IF I CREATE A PROFILE, DOES SIGLER TAKE MY IMMORTAL SOUL?
Yes.

FORUMS:
The Forums are where you get your Stank on. Sigler Stank, that is. Go to the Crackhouse menu up top, pull down to "Forums" then talk with other Junkies about the podcasts, novels, short stories and other massively important issues of our times. Make fun of Scott (might as well, you're going to be sacrificed anyway, so why be nice to the guy?)

SIGLERPEDIA (Wiki):
Located under the Crackhouse menu up on top of the page, the Siglerpedia is an open-source place where Junkies list facts about Scott's stories. Want to know who a character is, what they are packing, who they've killed or who they are boffing? That's the place to get the skinny.

CHAT:
Also under the Crackhouse menu above, you can live-chat with other Junkies who happen to be on the site. There are a few of them in there most of the time. But seriously, listen, if they ask you a) what kind of a cat you have, and b) where you live, it's best not to answer.

WHAT IS THE CULT OF SIGLERISM
A wise question, my child. The Cult is a combination of many things, among them:

  • A shadowy cult (you know, the kind with pasty-faced people in robes doing rituals that summon creatures with tentacles and stuff)
  • A cheap knock-off of Scientology (hey, if a scifi writer can whip up a religion and make billions, then it's fair friggin' game. God, do we love America!)
  • An established religion founded in 472 B.C., led by Pope Siglericus XXX. Yep, it's that old.
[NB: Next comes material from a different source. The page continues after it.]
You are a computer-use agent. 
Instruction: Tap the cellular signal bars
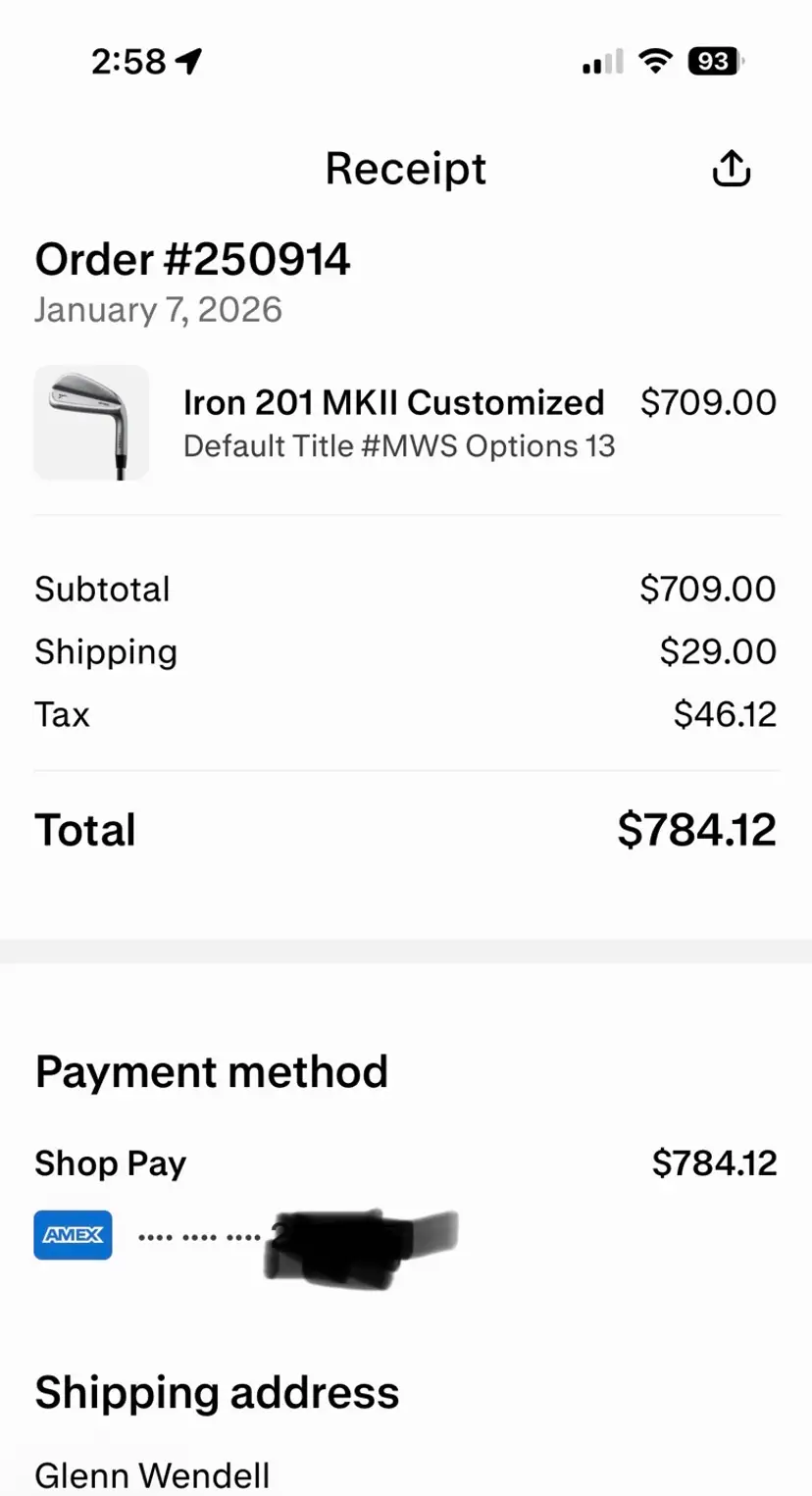(x=602, y=63)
The church's mottos are "Convoco vel intereo," and "Quispiam arcesso mihi a populus cupcake." Okay, so we added the second one in 1986, but it's on our official letterhead, so back off!
  • A dictatorship-in-waiting with plans to overthrow all governments and unite them together under one glorius leader - General Siglerisimo.
  • The Cult is also a rawking 80s band that sang "Fire Woman," which is a just flat-out badass song. That has absolutely nothing to do with Siglerism. We have ADD. So we can't pay attention, go ahead and fucking sue us for all we care.
  • A covert, trans-governmental paramilitary operation with manipulative talons in all levels of government, especially the parking enforcement divisions of every major city (look, we're evil here, of course those people work for us.) This division is run by Snake Pliskin. We wanted an incarnation of The Sigler to run it, but Snake said it was his, and you do not fucking argue with Snake Pliskin, dig?

THE BOTTOM LINE:
The Cult is led by and dedicated to your Future Dark Overlord™, Scott Sigler.

AM I OF SUFFICIENT BREEDING AND INTELLIGENCE TO JOIN?
Look, we need cannon fodder ... we're not that picky. Got $24.95 to throw down on a hardcover each year, a hardcover written by General Siglerisimo? You do? Well shake your ass to the bookstore, and you're in. You're probably going to die screaming, with entrails dangling on the pavement and stuff like that, but we throw wicked awesome parties so it's all worth it.

IF I JOIN DO I GET TO LIVE WHEN SIGLERISM ASCENDS TO POWER?
No. But maybe your death will be less painful than those that have not converted. Maybe, we're not really sure. Come on, The Future Dark Overlord™ likes Barry Manilow music -- you think you can trust a single thing he says?

WHAT IS "CRACK?"
It's the best damn drug in the world, it's the evil secretions of Sigler's stories, mixed with the tears of a thousand dying bunnies. It's good shit, man, real good shit. If you're a Junkie, your "crack" is the fiction of The Sigler. First you O.D., then you only get it when he rations it out. Symptoms include shakes, nausea, Tourette's Syndrome and, for some, getting Scott's face tatooed on your boobies.